--- RECORD SET Enclosed Below ---
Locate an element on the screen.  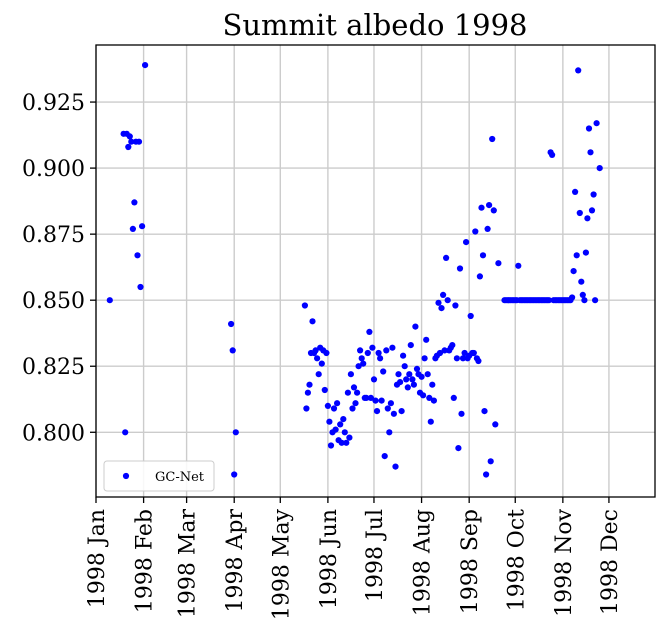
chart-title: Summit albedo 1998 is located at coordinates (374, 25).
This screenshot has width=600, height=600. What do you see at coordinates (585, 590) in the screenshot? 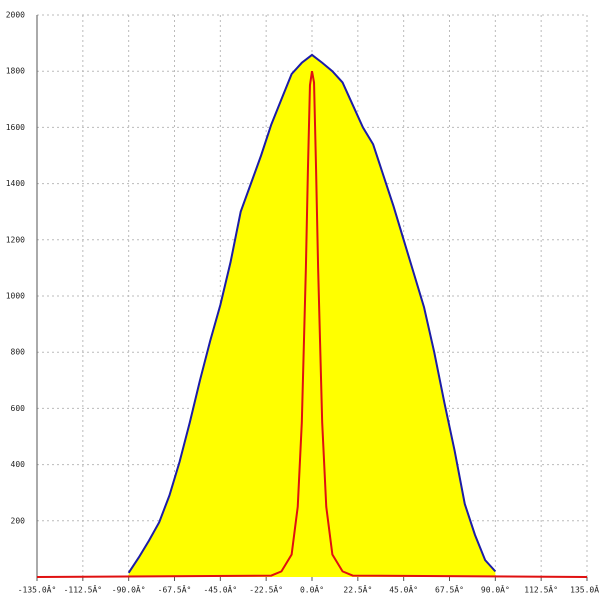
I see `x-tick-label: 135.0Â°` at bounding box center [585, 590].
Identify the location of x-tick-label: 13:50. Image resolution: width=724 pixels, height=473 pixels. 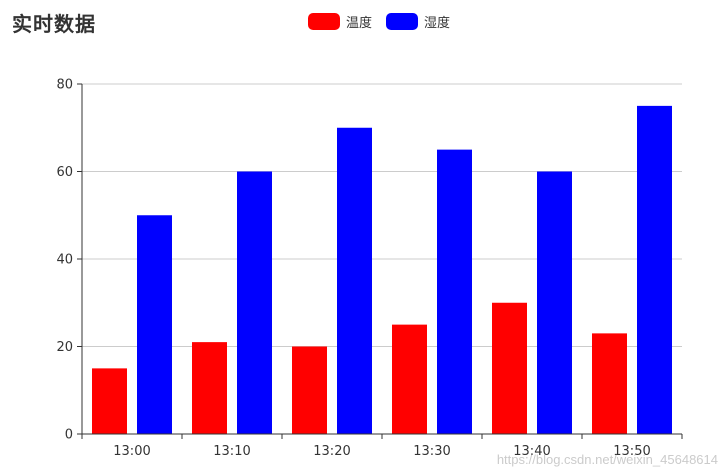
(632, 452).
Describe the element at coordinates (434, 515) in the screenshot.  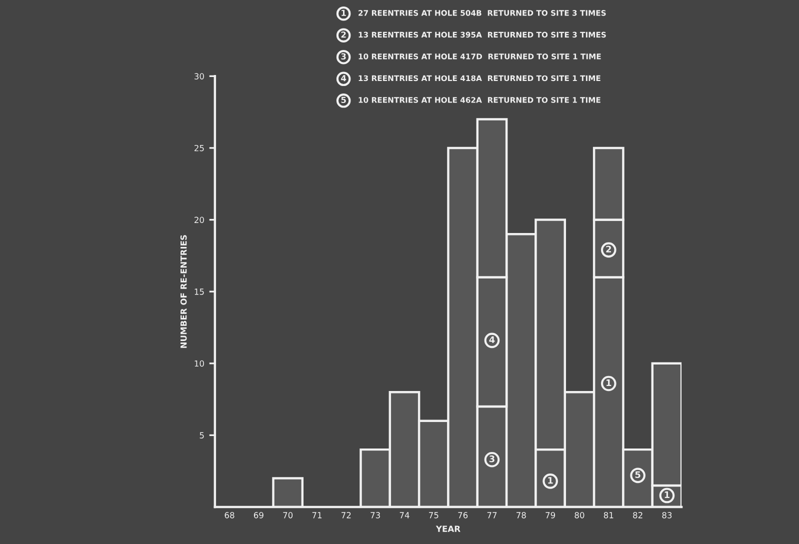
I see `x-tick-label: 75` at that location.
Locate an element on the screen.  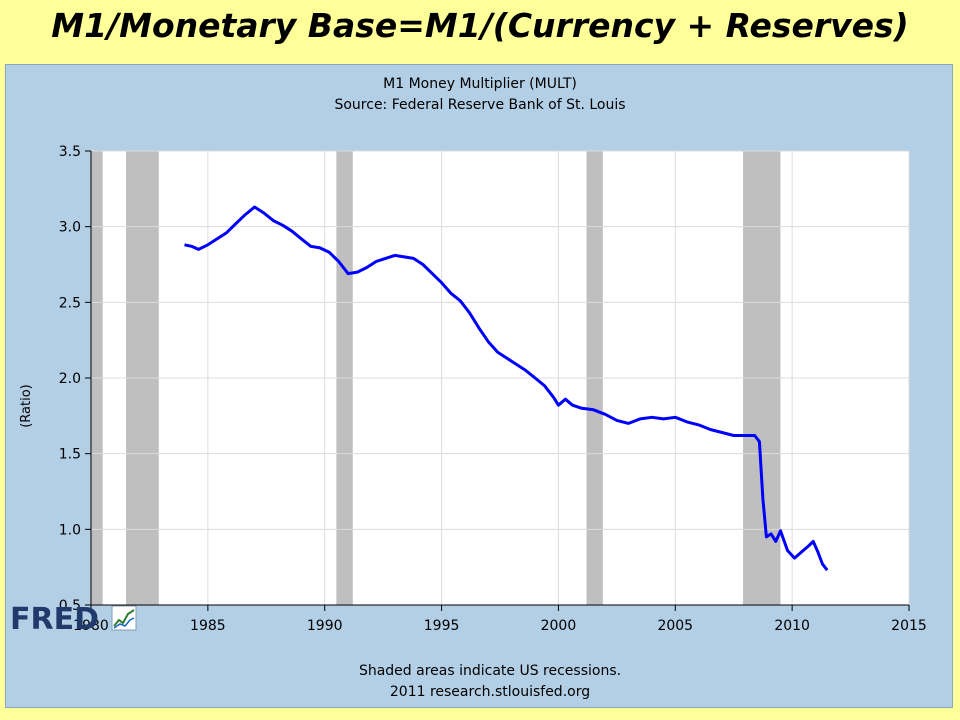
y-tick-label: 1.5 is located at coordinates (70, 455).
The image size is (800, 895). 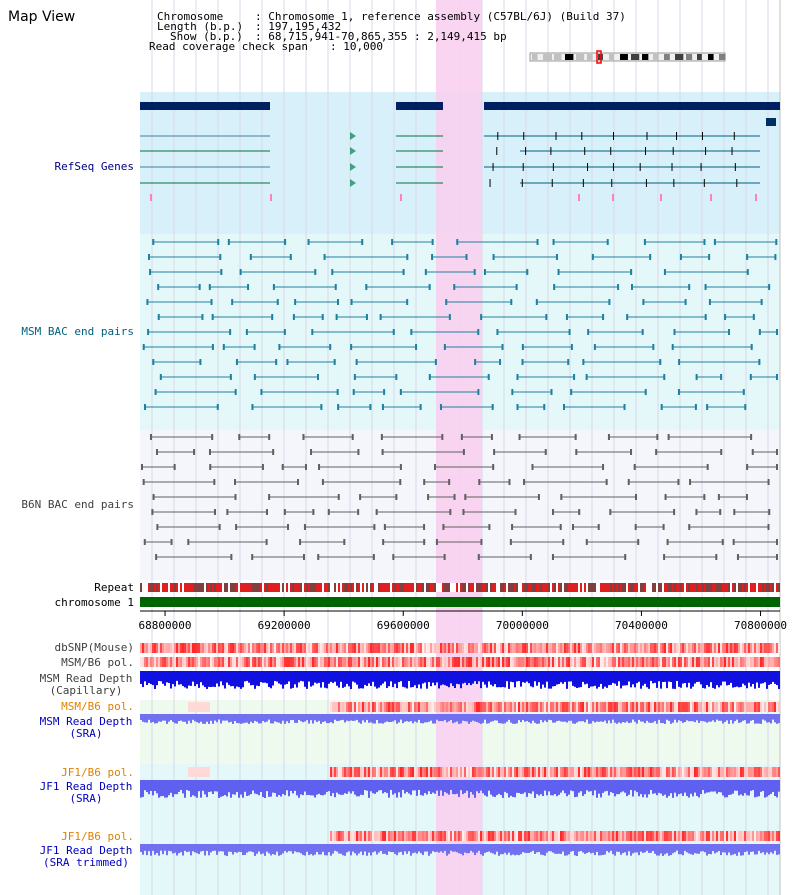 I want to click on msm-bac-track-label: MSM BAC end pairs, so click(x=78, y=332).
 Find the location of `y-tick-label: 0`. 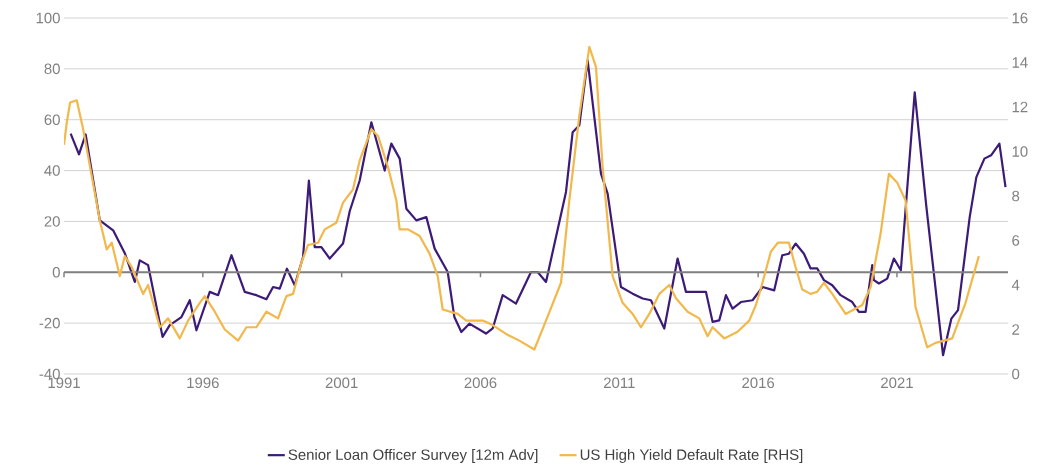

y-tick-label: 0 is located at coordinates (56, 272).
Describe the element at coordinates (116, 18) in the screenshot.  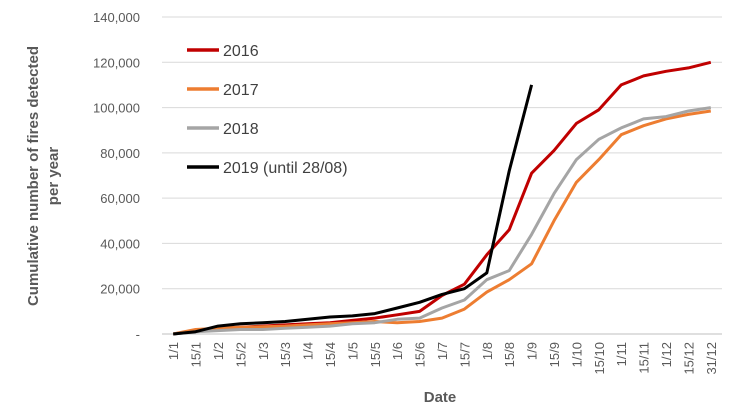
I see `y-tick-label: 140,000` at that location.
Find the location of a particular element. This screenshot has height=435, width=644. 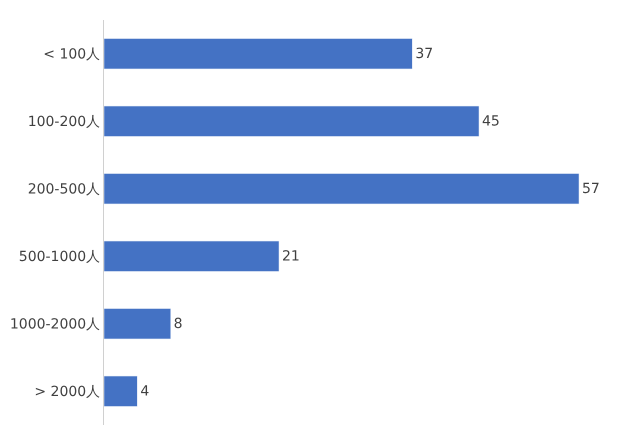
--- End of Enclosed RECORD SET ---
PROBLEM TO WORK ON:
Rewrite the records from the start through the line containing "center [585, 590].", swapping "screenshot" for "image" and changing nothing else. Leave out the pictures.

ANSWER AREA:
Locate an element on the screen.  
chart-title: Summit albedo 1998 is located at coordinates (374, 25).
This image has width=600, height=600. What do you see at coordinates (585, 590) in the image? 
I see `x-tick-label: 135.0Â°` at bounding box center [585, 590].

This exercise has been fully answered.